The book is more or less free of yacht club jargon, which is a relief, and it has the required amount of decorative history, and images as lovely as a moonlit lagoon of ice. But at its heart is something austere and surprising, like a secular pilgrimage, a change of heart. — Michael Pye
It isn't easy to be an adventurer these days, when most of the globe has been explored to death. But British-born sailor Hordern makes a fascinating go of it in this jaunty reminiscence. He traveled solo from New Zealand to Chile and back again in a 28-foot boat, over 18 months in the late 1990s. He narrates a gripping tale of coping with huge storms, coming face-to-face with monster U.S. warships and dealing with the loneliness of being out on the water for weeks at a time, with nothing but the BBC World Service to keep him company. Hordern's passion for sailing is obvious, and he intersperses his own stories with those of Columbus, Magellan and other professional adventurers of the past. In fact, the author keeps bumping into history along the way, such as the islands that inspired Robinson Crusoe and the South Pacific haunts where Paul Gauguin escaped to. Although it lacks the life-or-death ferocity of some recent adventure tales, Hordern's book charts a determined course of its own, describing in detail the strange daily business of a life at sea. Maps, photos. (Mar.) Copyright 2003 Reed Business Information.
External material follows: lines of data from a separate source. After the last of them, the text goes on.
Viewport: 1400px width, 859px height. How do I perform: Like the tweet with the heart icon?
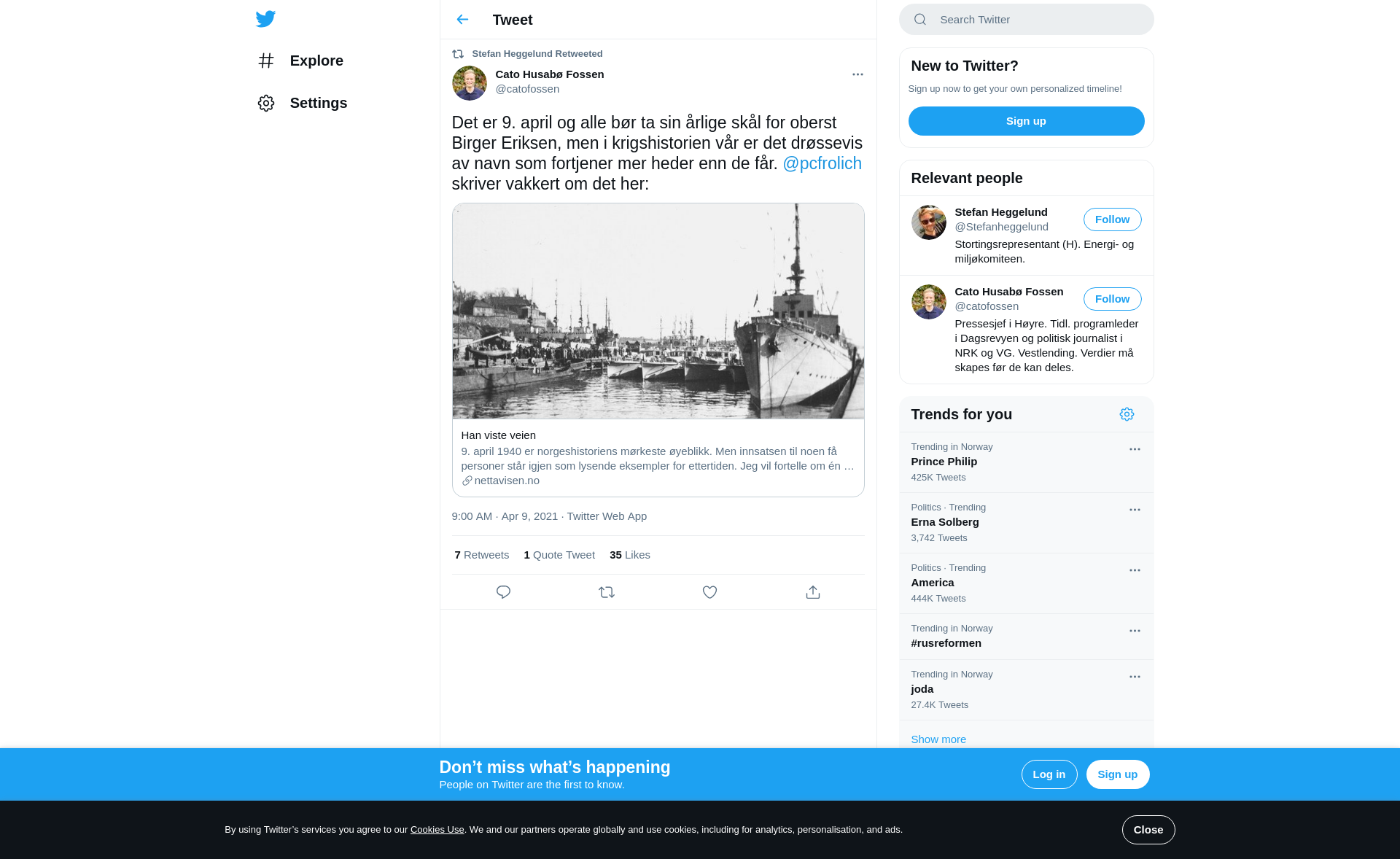[709, 592]
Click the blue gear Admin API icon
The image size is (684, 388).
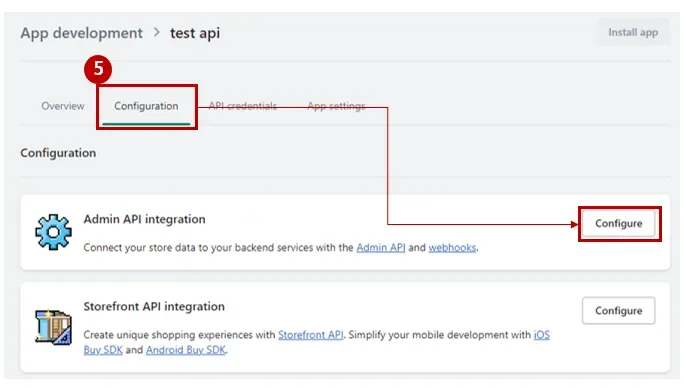pos(53,232)
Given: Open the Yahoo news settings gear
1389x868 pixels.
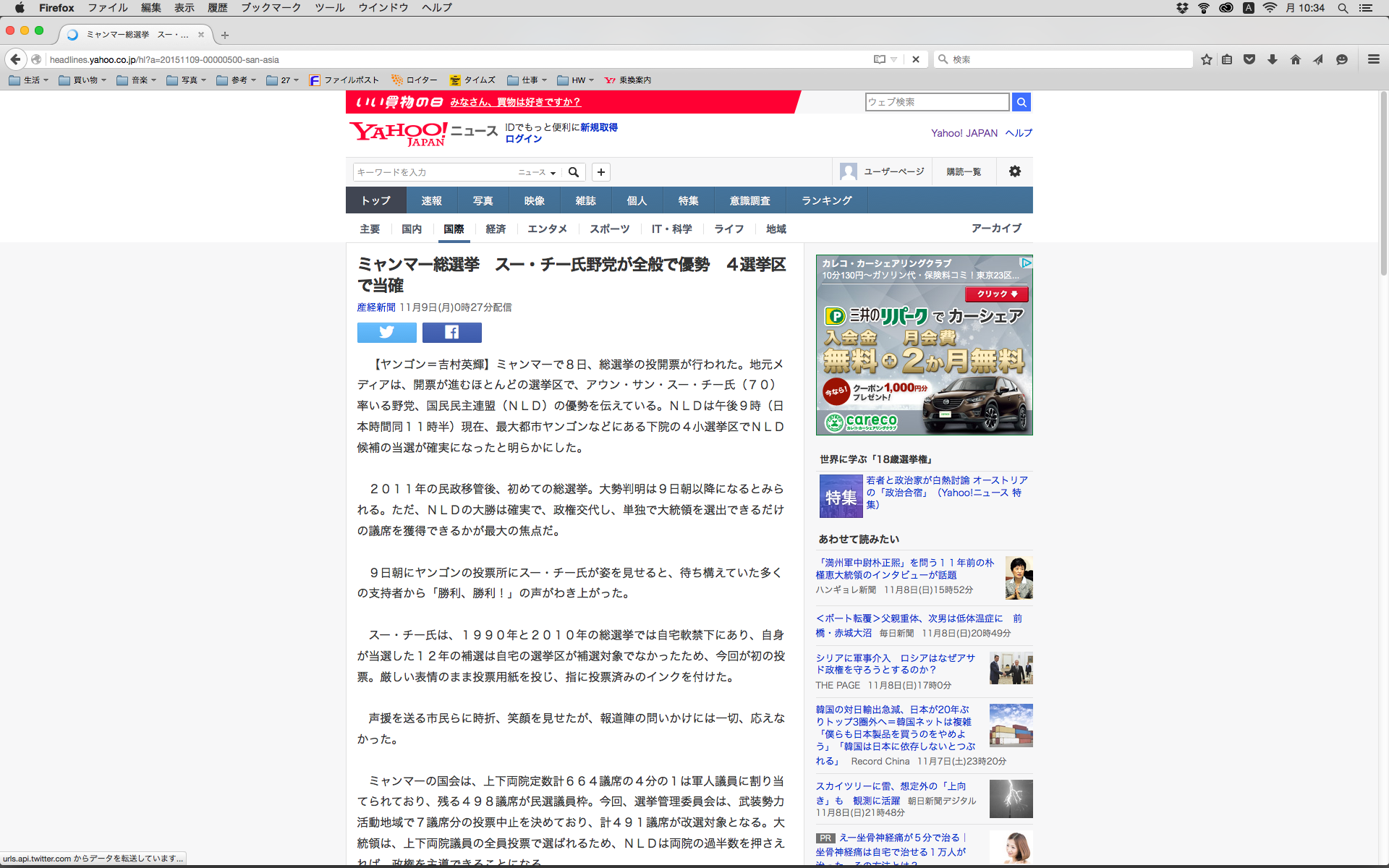Looking at the screenshot, I should click(1014, 171).
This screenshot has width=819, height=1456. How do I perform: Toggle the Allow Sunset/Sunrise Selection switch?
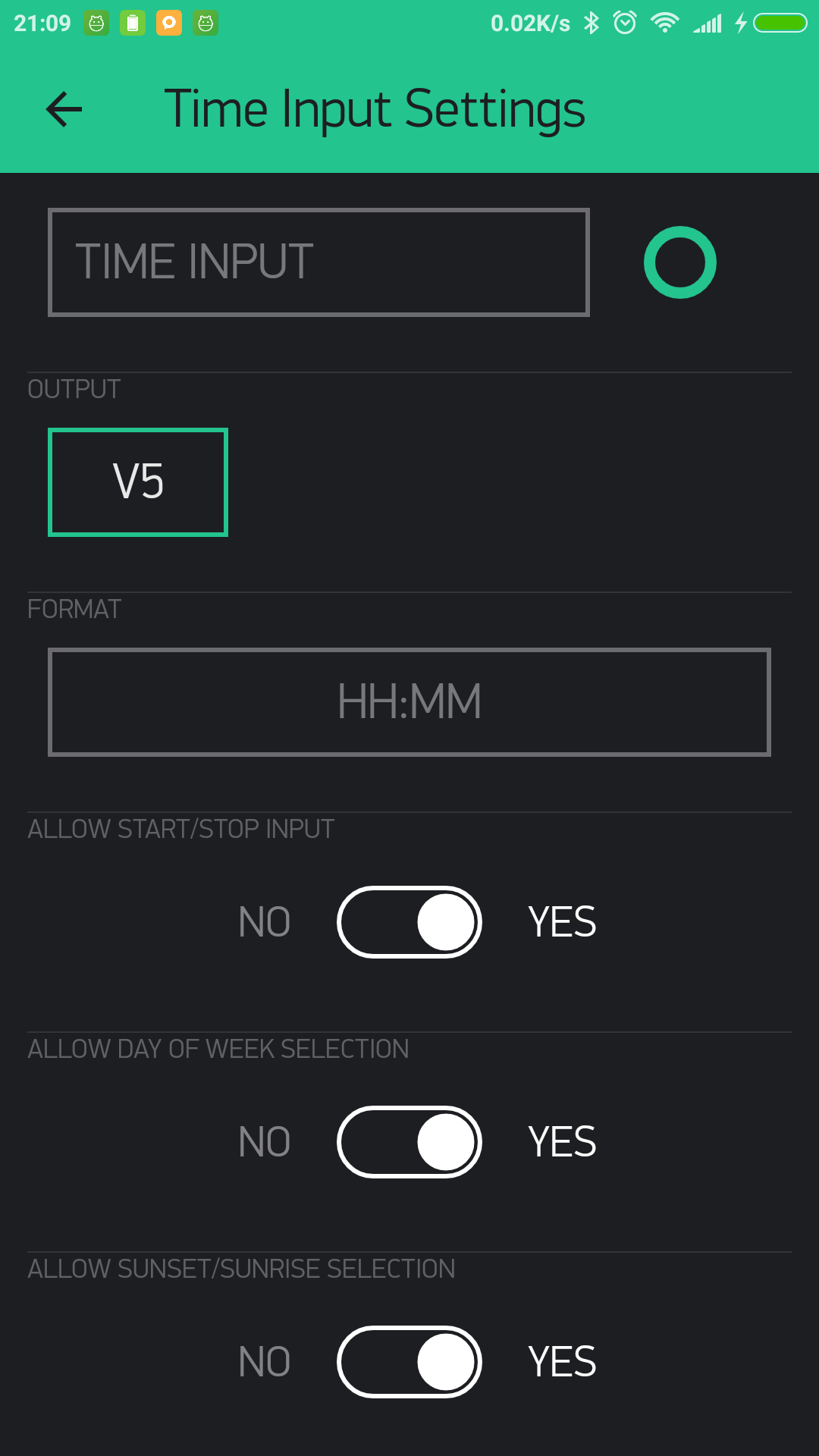(x=410, y=1362)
What began as a proposed six-month circular sail around the South Pacific, from New Zealand to Chile and back, ended as an interrupted 18-month voyage for first-time author Hordern. He embellishes his tale with other accounts, ranging from early Pacific adventurers Alvaro de Medana y Neya and Pedor Fernandez de Quiros in the late 1500s to the ill-fated whaler SS Essex in 1819. Hordern uses laconic, emotionless prose to recount his own journey in a 28' boat; storms at sea are dispassionately described, as are the many difficulties of solo sailing. Still, this is an interesting read, distinguished from most books in this genre by its perspective-best described in Hordern's own words: "I suspect that even at sea, I am still a drifter. The idea that on the ocean I determined my own course, made landfalls of my own choosing, was partly an illusion. Flotsam could have made the voyages I have made." Three maps and a section of color photographs are included, along with sources for historical information. Recommended for libraries with large sailing collections.-Janet Ross, formerly with Sparks Branch Lib., NV Copyright 2003 Cahners Business Information.
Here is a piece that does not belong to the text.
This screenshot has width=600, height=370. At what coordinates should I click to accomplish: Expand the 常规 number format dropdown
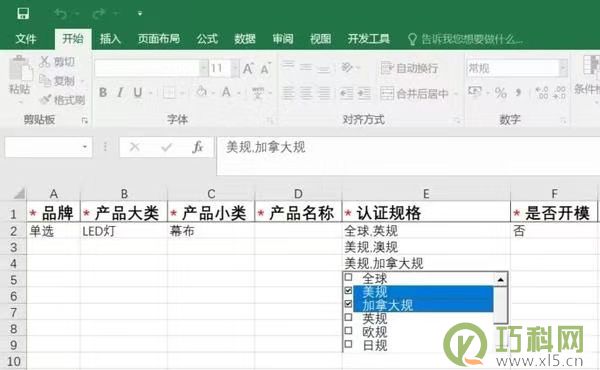tap(563, 68)
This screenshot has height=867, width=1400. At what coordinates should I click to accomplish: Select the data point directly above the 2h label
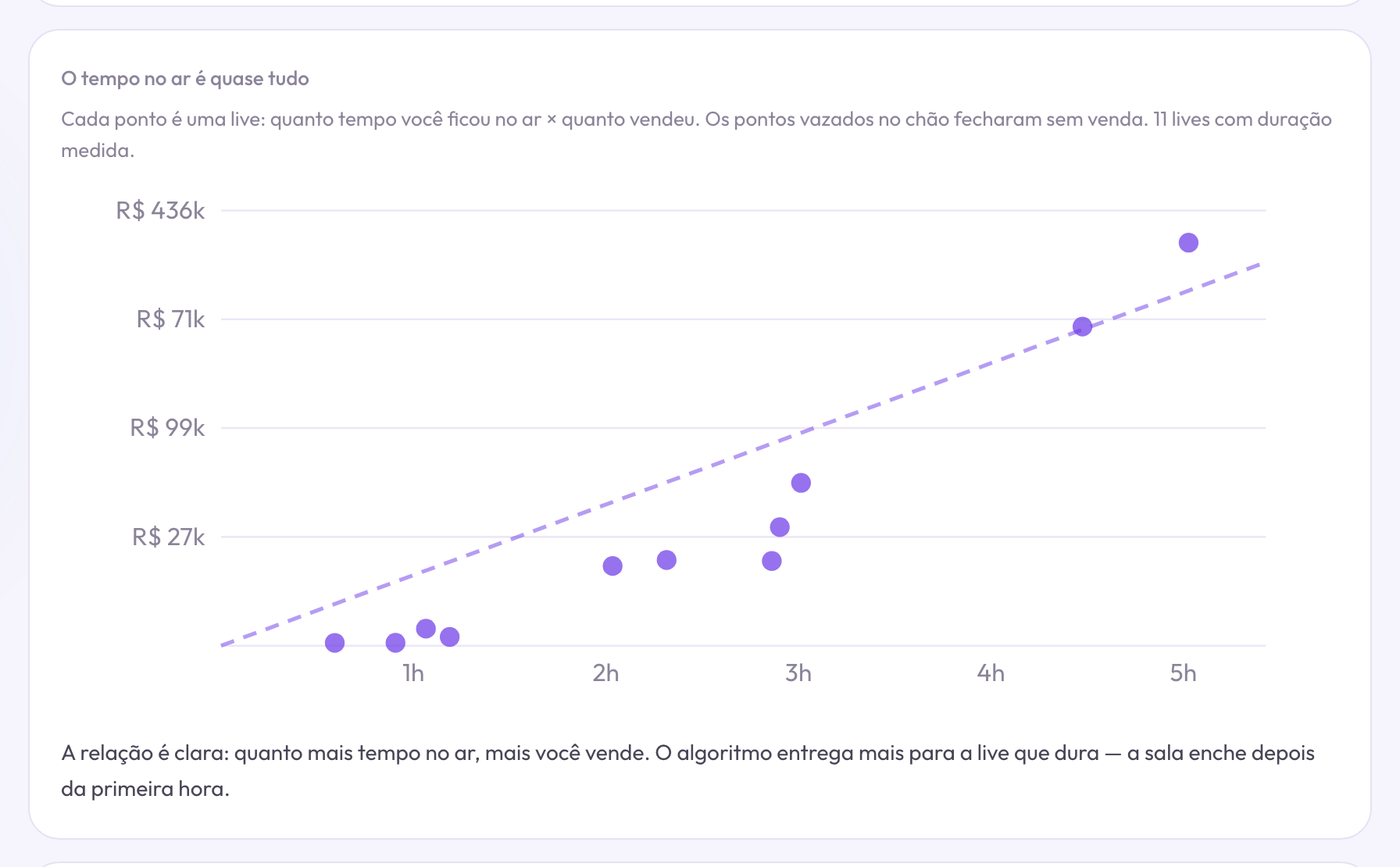coord(612,566)
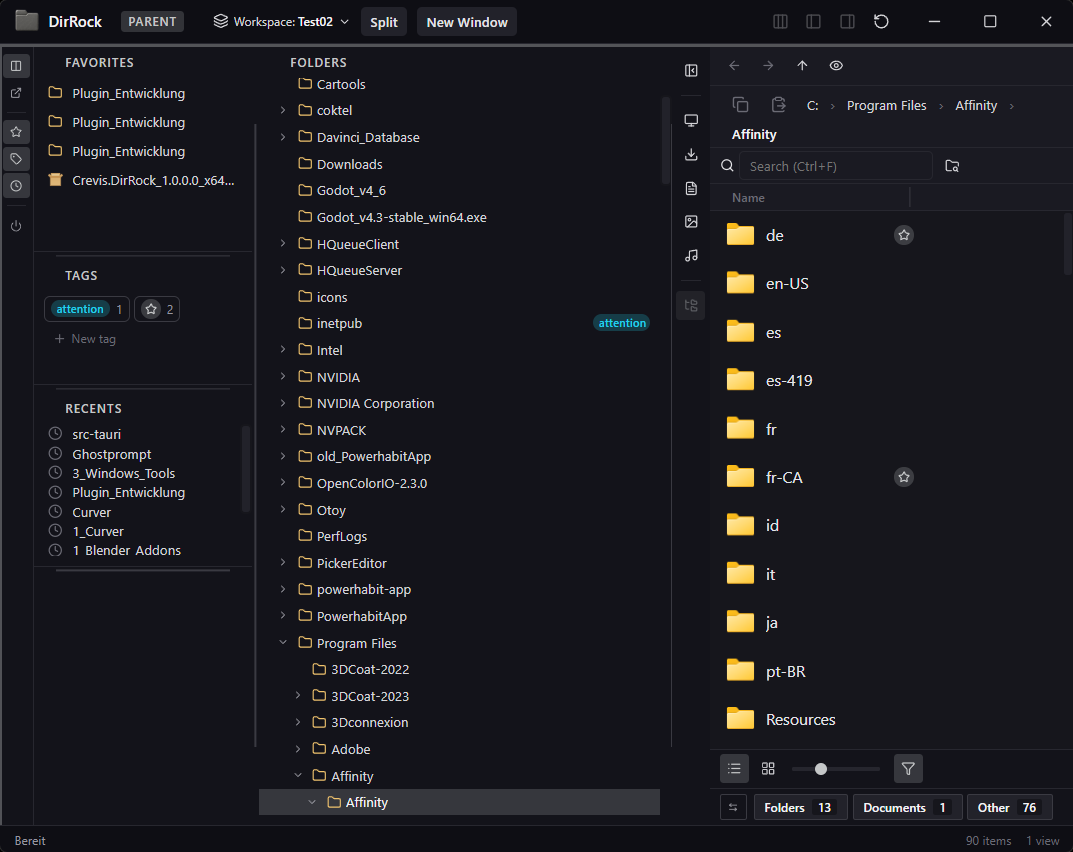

A British-born newcomer describes his pleasant, single-handed sailing mooch across an unequalled expanse of water, the Southern Ocean between New Zealand and South America. Hordern’s remarkably unsentimental about his 28-footer, rather small for so formidable an ocean, and he’s unspooked by the legendary weather regularly dished out in such latitudes. Not that Hordern is smug or stupid; he simply finds himself an inextricable thread woven into the history of sailing the South Pacific: "bound up with Greek cosmologers, medieval mapmakers, poets, and whalers." His equipment is simple and efficient, he likes what he is doing, he trusts the auguries. He won't ignore a storm warning, but what really raises the hair on his neck is reading that a set of reefs or shoals are doubtfully positioned on his chart, perhaps phantoms altogether; though Davis Land, Sophie Christiansen Shoal, and Emily Rock have been spotted numerous times, they’ve failed to be spotted an equal number. While he appreciates GPS as part of the routine when he gets his noon fix, he’s more impressed by how he has become a sea creature in his own right. "You have an agility, a set of physical skills, that aren't needed on land," he comments. Through it all, Hordern is a master of deadpan: "I made landfall on the coast of Chilean Patagonia in mid December, after a six-week passage." Falling overboard during a squall is a worthy little story, but more fascinating to Hordern is an event "easy to describe . . . not easy to explain"; when he got to Easter Island after some serious sailing, he scooted on past. Similarly, within hailing distance of New Zealand on his return, Hordern turned his boat around and sailed aimlessly forthree days, finally landing in Fiji. He confides to a friend that he thinks it was a nervous breakdown. Whatever the reason, readers of his engaging narrative will be happy to spend a few more days in his company. (8-page color photo insert)
Hordern writes vividly about the rhythms and sighs of life afloat, and about a landscape composed not of immovable objects but of ever-shifting wind and water.”
- Daily Telegraph
“As well as an enthralling adventure, the book chronicles an inner journey of self-discovery. Hordern captures the thrill, romance, and anxieties of ocean sailing...a highly readable book by a gifted new writer. Don’t miss it.”
- Yachting magazine
“Not unlike Conrad, Hordern demonstrates that a sense of superfluousness often felt by the adventurous modern traveler can be-at great personal risk-transmuted into a kind of physical essentialism by excluding the rest of humanity and testing oneself, against oneself, in extremis.”
- Times Literary Supplement
“Full of humor and historical insight, this book has the toughness of the classic survivor. It’s the next best thing to actually going yourself.”